3. Two copies each of five letters, which we received from our settlements, that are typical of the comments received from a total of 19 houses." With regard to your question concerning dental services, as I stated in my testimony the situation is quite varied throughout the city. Some of our houses report a lowering of standards and great difficulty in finding dentists who will accept Medicaid patients. Others have found in their neighborhoods that dental care has greatly improved. It all depends on the social point of view of the dentist and also his ability to wait a long period of time for payment.

I am also enclosing two copies of the memorandum we sent out hastily to our houses with your list of questions. Since many of them replied without restating the questions, I thought you might need this memorandum. I do hope you will find our material a help to you.

We are most grateful to you for your persistence in bringing the facts with regard to Medicare and Medicaid before the United States Senate. If I can be of service in any way, please let me know.

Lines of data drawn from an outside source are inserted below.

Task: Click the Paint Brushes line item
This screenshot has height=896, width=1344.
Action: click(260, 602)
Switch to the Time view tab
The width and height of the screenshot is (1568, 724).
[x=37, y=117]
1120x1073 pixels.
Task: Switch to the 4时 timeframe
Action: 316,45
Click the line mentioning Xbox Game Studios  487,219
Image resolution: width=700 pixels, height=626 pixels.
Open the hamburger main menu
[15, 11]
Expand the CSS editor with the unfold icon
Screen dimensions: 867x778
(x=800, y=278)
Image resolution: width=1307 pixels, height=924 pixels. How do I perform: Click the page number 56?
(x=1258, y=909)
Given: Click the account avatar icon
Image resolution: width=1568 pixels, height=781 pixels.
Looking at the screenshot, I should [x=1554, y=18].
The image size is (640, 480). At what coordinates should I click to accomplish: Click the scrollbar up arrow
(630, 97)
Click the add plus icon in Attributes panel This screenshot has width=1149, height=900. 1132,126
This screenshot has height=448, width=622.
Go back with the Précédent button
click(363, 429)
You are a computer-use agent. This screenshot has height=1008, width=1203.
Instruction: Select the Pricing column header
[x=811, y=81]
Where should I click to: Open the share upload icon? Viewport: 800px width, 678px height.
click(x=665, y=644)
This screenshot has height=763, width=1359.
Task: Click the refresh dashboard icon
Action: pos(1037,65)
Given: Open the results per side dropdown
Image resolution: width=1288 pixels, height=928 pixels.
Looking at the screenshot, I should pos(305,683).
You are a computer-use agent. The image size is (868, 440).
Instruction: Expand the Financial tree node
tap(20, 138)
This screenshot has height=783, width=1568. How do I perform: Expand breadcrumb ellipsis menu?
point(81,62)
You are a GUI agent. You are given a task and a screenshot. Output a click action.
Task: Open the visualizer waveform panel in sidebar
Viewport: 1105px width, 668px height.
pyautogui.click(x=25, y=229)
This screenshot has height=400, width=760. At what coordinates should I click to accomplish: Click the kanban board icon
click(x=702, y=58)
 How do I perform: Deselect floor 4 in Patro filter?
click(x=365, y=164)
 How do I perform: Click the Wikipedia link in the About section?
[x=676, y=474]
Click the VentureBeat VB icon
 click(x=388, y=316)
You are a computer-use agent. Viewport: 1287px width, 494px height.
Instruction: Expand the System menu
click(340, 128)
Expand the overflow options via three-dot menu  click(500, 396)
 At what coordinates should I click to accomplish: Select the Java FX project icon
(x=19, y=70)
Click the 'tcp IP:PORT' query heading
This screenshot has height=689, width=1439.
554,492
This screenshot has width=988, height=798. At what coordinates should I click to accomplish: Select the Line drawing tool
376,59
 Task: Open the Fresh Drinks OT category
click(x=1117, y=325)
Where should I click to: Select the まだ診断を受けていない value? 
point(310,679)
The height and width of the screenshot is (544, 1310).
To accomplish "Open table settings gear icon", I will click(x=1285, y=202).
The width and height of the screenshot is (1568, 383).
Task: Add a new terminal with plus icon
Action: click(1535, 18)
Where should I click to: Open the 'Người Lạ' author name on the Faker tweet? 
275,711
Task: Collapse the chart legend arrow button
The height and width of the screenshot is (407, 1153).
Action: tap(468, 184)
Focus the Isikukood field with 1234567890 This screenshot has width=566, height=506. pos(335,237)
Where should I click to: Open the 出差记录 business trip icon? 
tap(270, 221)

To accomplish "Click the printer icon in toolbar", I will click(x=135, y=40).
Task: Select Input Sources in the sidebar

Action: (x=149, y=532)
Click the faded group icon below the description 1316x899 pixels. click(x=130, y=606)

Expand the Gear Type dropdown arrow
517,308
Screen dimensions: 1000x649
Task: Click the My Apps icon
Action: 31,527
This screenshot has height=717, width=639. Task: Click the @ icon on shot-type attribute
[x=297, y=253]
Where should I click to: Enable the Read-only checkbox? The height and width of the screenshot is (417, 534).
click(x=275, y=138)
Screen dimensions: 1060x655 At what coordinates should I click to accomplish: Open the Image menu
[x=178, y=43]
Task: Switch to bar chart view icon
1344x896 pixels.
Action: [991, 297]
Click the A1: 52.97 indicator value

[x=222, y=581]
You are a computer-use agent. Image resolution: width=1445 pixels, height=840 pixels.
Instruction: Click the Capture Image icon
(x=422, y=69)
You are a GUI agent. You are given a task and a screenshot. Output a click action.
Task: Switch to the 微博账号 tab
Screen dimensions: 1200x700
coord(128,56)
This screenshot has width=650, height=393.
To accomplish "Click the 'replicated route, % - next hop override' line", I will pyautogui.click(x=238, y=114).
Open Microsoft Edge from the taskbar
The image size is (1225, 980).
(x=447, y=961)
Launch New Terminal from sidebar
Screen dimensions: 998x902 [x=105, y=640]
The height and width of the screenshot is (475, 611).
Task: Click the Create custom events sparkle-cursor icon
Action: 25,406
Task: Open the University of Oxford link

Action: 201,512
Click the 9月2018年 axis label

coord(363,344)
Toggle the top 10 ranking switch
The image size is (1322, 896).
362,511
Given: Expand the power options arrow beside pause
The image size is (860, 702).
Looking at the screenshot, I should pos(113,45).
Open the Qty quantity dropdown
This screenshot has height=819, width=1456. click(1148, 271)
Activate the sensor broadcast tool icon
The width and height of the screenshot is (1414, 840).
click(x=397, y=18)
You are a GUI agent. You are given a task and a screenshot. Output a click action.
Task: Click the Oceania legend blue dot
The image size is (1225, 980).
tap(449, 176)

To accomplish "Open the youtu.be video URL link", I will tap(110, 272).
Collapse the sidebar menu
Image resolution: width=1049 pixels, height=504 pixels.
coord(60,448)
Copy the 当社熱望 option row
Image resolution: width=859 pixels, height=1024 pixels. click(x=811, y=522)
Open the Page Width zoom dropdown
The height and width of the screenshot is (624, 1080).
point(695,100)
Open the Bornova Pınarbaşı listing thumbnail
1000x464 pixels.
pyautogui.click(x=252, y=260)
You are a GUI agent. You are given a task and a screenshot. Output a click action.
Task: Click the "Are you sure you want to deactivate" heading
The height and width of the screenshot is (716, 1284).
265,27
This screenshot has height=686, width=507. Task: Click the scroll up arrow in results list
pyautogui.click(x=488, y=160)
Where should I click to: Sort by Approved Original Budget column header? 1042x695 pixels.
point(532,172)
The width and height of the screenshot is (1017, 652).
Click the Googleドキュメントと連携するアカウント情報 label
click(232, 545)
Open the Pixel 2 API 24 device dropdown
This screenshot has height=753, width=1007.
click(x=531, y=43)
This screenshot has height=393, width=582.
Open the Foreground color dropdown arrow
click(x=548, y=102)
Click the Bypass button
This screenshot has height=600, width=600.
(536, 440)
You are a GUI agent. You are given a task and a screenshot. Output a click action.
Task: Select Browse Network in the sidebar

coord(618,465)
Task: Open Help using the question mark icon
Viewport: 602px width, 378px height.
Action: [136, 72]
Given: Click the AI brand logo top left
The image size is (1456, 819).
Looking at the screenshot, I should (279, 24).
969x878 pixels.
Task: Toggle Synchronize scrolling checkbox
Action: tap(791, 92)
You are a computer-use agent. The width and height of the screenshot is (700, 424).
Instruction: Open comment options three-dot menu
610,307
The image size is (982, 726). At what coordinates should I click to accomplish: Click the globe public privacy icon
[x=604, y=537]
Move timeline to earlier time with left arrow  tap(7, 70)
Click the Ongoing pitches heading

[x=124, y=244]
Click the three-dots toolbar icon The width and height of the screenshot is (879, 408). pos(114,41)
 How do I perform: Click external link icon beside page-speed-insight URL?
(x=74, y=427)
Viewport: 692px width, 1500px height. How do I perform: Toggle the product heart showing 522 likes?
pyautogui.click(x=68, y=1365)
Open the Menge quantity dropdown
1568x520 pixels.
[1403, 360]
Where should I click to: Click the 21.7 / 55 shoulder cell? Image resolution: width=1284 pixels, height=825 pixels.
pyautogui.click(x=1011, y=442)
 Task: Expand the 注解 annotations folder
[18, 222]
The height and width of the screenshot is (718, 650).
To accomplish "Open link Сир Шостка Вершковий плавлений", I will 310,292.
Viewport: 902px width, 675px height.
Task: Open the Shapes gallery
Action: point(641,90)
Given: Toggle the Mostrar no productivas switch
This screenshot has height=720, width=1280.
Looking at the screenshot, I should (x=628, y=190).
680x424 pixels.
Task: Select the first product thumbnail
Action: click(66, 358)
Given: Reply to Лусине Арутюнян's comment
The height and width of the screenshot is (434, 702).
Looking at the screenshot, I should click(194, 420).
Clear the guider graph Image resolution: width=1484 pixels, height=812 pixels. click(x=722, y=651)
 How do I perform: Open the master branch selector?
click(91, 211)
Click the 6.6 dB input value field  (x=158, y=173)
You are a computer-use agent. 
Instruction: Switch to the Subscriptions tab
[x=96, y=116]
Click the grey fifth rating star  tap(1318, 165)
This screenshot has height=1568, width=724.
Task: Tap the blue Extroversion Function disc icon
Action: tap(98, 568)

Senator SMATHERS. Our next witness is Mrs. Edna Youngblood, member of the Hodson Center group.

Mrs. Youngblood.

1See p. 510. 1 In committee files. See app. 1, p. 527.


Mrs. YOUNGBLOOD. As stated, I am Edna Youngblood, a member of this wonderful Hodson Center. I want to greet all of our distinguished guests and thank you for bringing this hearing to us.

I say from the beginning this is Hodson Center's medical needs. We all know that both medicare and medicaid have been a help to a great many of us senior citizens. It has given us a degree of better medical health and a longer life but it has made us wait and wait for our refunds and expenses of over $50 allowed to us. I know of several cases where our senior citizens have sought admission and were sent from one place to another so many times, going to different hospitals and different distances, have spent bus fare in vain and then waited for months before talking to the right person who in turn promises results but then more waiting

We here at Hodson need a representative of medicare for all of our senior citizen day centers to talk to and explain to us even if it is on a limited basis. What is needed is some help for those on medicare and medicaid who are unable to shop or carry packages due to disability to even go to laundromats. This would keep them living as they wish to in dignity and cleanliness.

Medicare also limits us senior citizens, due to small lifetime savings, from getting dental services, good chiropody services—which means care of our feet—to help us go back and forth to places—and glasses, as a lot of us really need. These three services are very important to us as senior citizens at this time of life.

Our doctor fees have increased from $5 to $7 to $10. This keeps some from getting medical attention while waiting for refunds of former bills. Doctors are very hard to get at night and more so over weekends when a lot of illness occurs. We know our doctors are human, they need vacations, they need time with their families, but this is the career they chose and took an oath to care for the sick.

Our doctors don't want to visit in some neighborhoods. Would it be possible that our doctors could call the local police and ask for protection in making these calls ?

Our visiting committee who I must say are doing a great service for our center describe conditions in some nursing homes as one of neglect and that many of the older people don't want to accept this sort of care and therefore delayed their recovery.

Drugs are getting so expensive, yet some unions are offering discounts and there are some discount houses but this means we have to travel and in most cases we are not able to do this. Could not a set price be put on certain drugs prescribed by our doctors ? Is it possible for our doctors to have a cost price list at their office to help relieve us of this terrible expense?

Medicaid does cover so many of the services we senior citizens really need such as dental, foot care and glasses and sometimes special braces and shoes and drugs. Could not those on medicare be extended these services on the doctor's special orders? This would give us a desire to live a more useful and healthful life at a time when we can really enjoy it in dignity and cleanliness and encourage us to indulge in hobbies and to encourage others to help us at our day centers.